1. Protagonist has initial harmony.
2. Protagonist discovers a lack.
3. Protagonist goes on a quest.
4. Protagonist finds helpers/opponents.
5. Protagonist is given tests.
6. Protagonist is rewarded or a new lack develops.
Propp’s technique for demonstrating what all fairytales have in common and how they differ constitutes a linguistic analysis of narratives. He points out that although tales differ in detail, the themes they convey are similar. One tale may describe what happens to a prince and another the adventures of a frog. The prince may search for a mate and the frog a lily pad, but both are on a quest. Propp shows that although characters and details vary from one fairytale to the next, the more abstract plot components are similarly structured.

The work of Claude Lévi-Strauss (1955, 1964, 1966) also contributed to the understanding of narrative structure. Lévi-Strauss was interested in describing the abstract elements of meaning expressed in myths. He argued that while myths told in different languages vary widely, all deal with a limited number of basic themes that are based on binary pairs: male and female, life and death, raw and cooked. He argued that the existence of these opposites provides the basis of the structure of myths. Barthes (1966) later applied the work of Propp and Lévi-Strauss to the analysis of literary narrative.

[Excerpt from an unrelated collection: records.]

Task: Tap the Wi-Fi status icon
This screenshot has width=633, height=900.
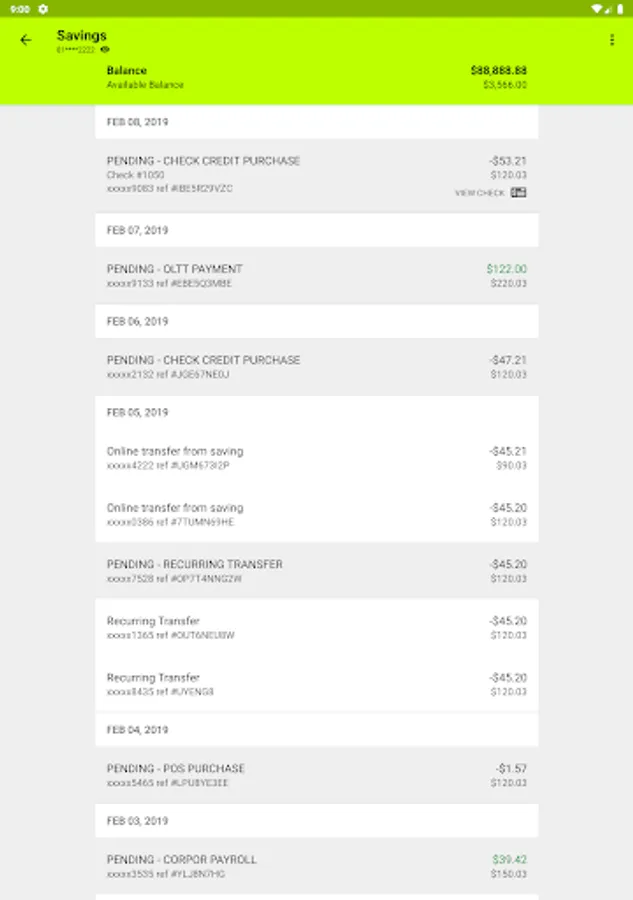Action: [x=596, y=8]
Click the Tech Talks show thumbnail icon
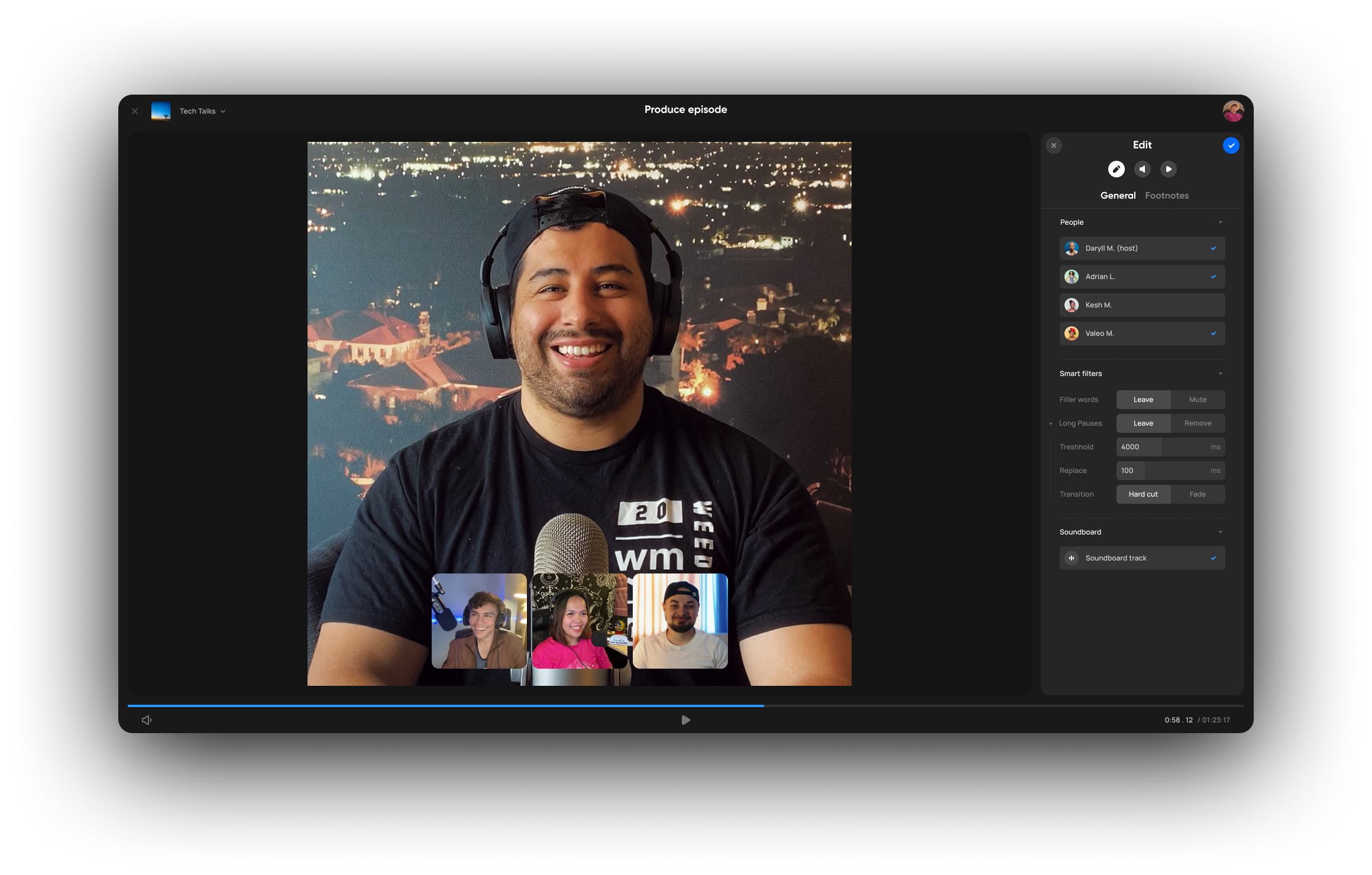 pos(161,111)
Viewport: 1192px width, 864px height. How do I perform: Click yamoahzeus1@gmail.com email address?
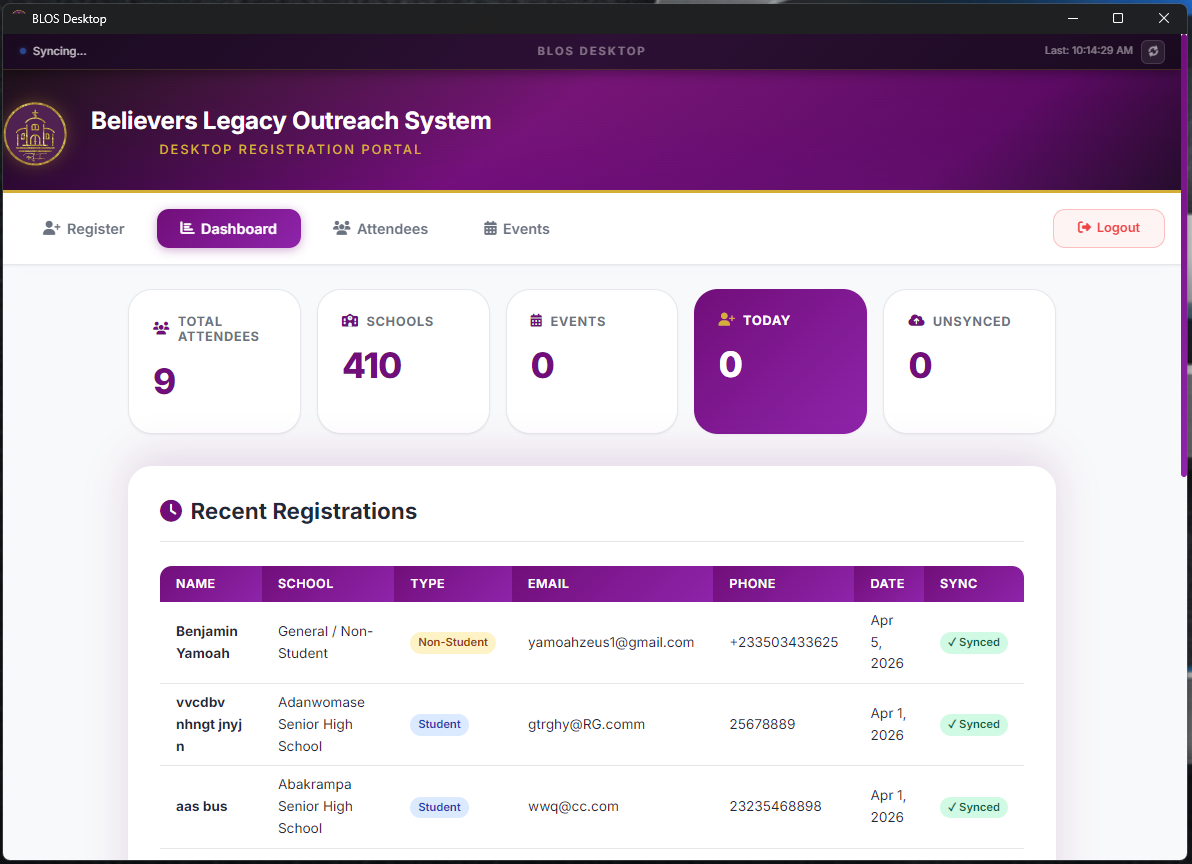point(611,643)
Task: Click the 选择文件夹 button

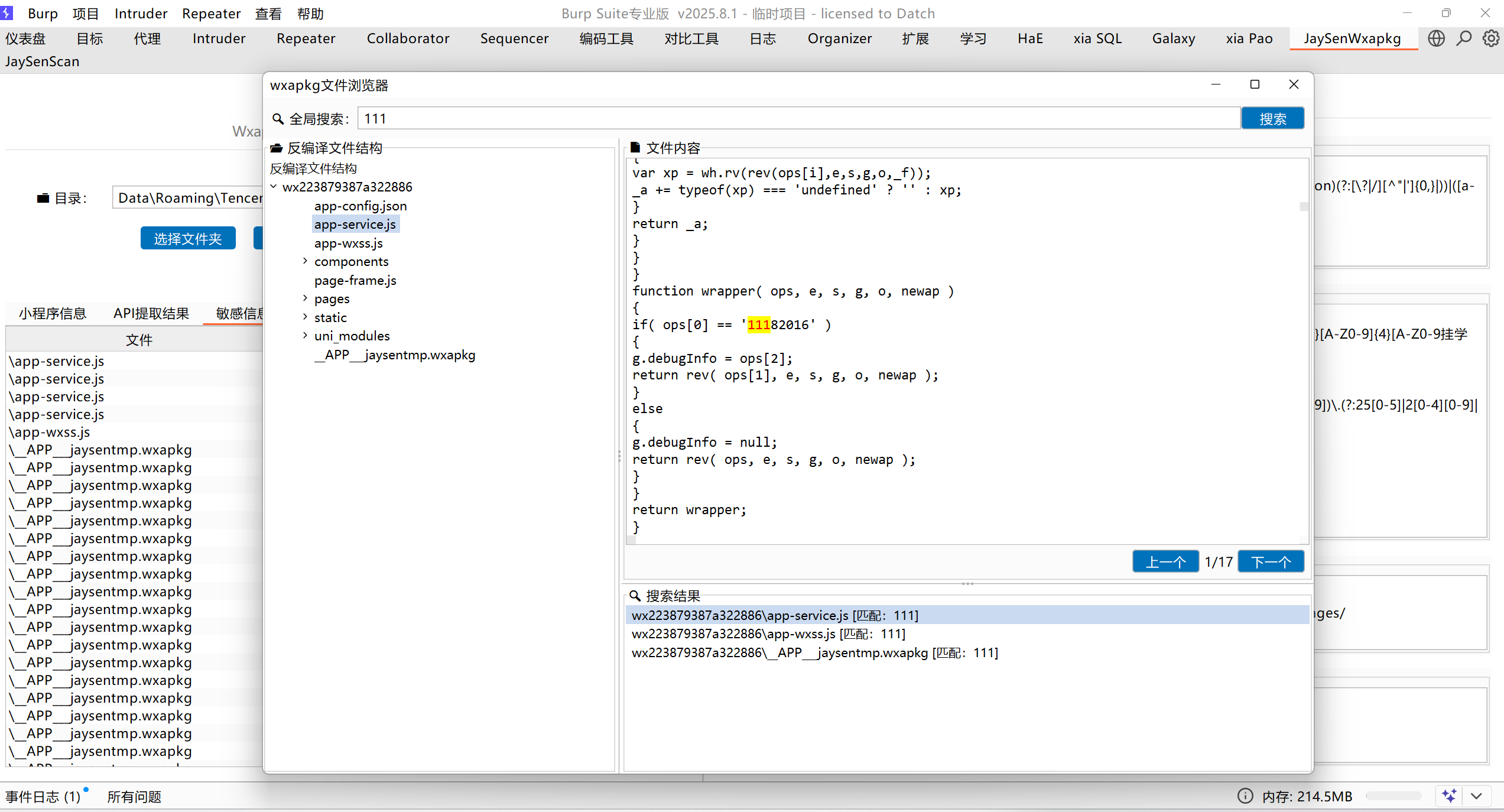Action: 188,238
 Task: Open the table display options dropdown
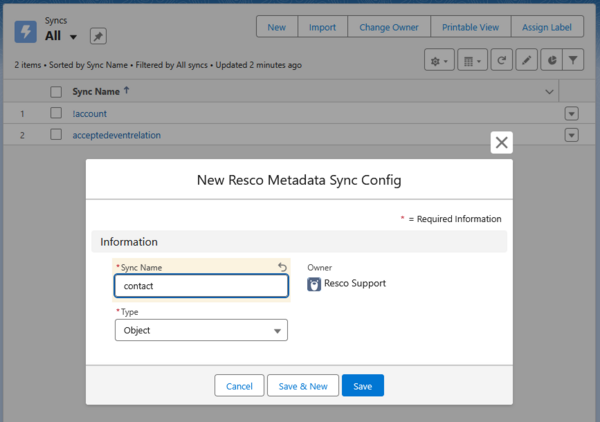click(471, 61)
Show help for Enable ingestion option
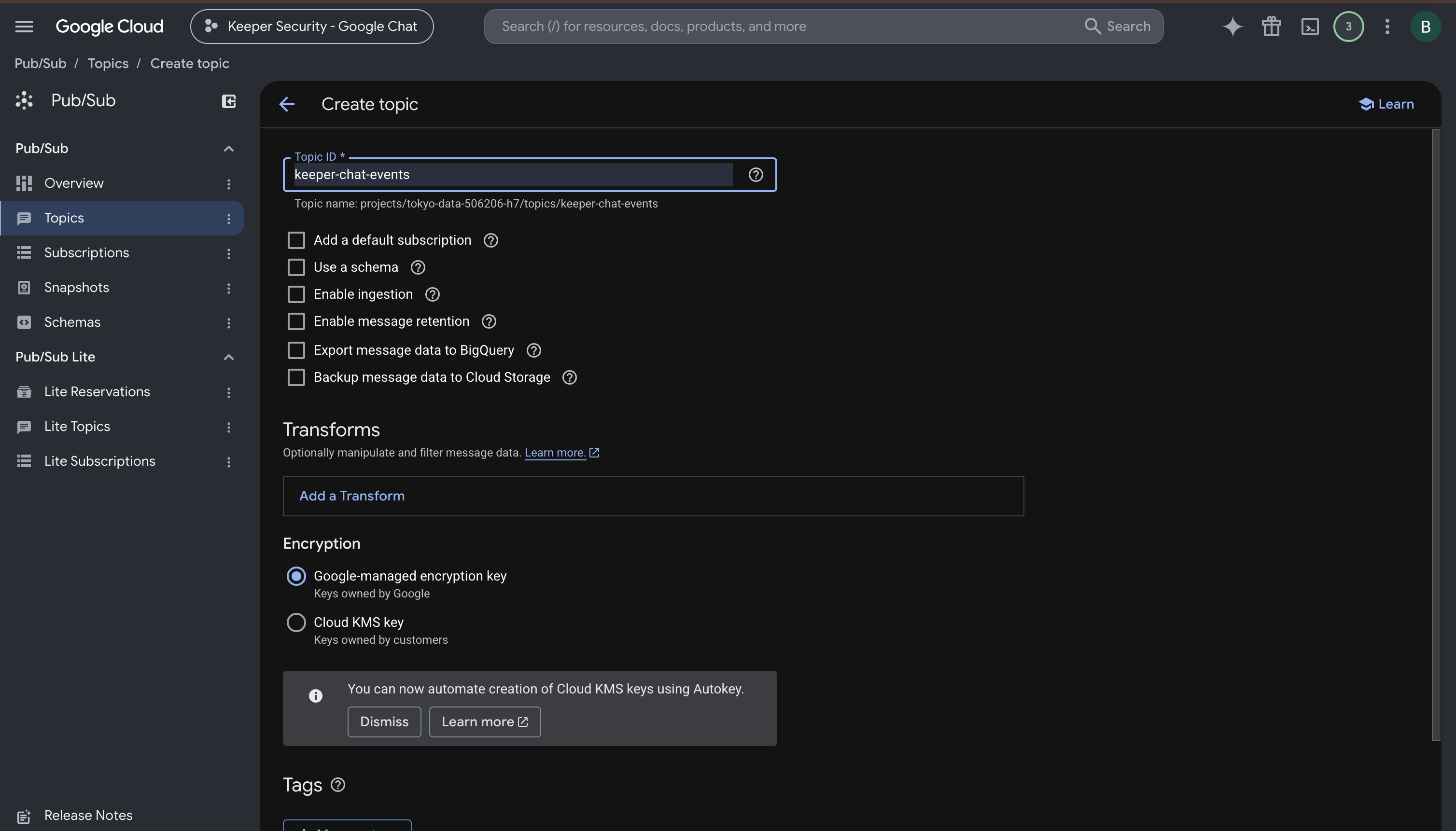Screen dimensions: 1456x831 pos(432,294)
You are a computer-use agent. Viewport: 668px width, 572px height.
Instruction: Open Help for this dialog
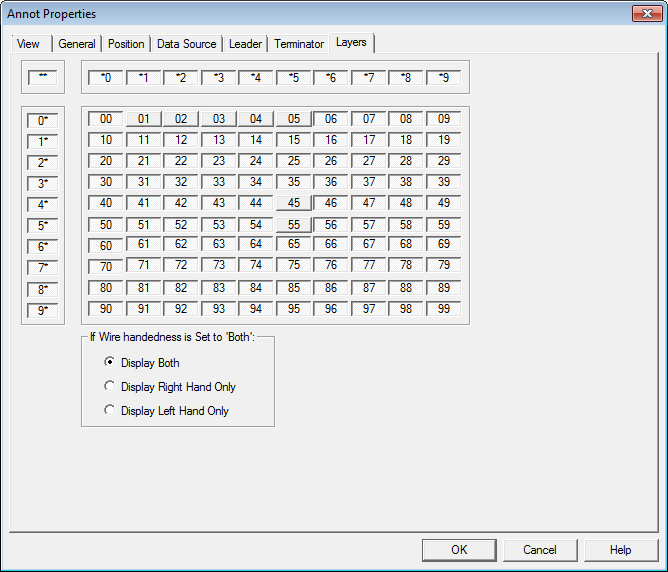click(x=621, y=550)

Labov and Waletzky (1967) furthered the goal of describing underlying structures in narrative, but they differed from Propp and Lévi-Strauss in two significant ways. First, they analyzed personal experience narratives rather than fairytales. Second, they focused on the functions of individual clauses rather than larger chunks of text. They argued that folktales codified themes and structures that exist in the narratives people tell each other in daily interactions. To understand how humans organize their thought, they undertook an analysis of the source of these themes. Labov and Waletzky’s work has been the most influential in American studies of narrative structure because it demonstrates how personal narratives have consistent and analyzable structure. Labov and Waletzky shifted analysts’ focus from literary text to narratives produced in everyday speech.


Labov and Waletzky first identified personal narratives as a type of discourse while conducting research on African American Vernacular English in South Harlem. They found that one of the most successful ways to elicit examples of vernacular speech was to ask subjects to tell stories about their personal experiences.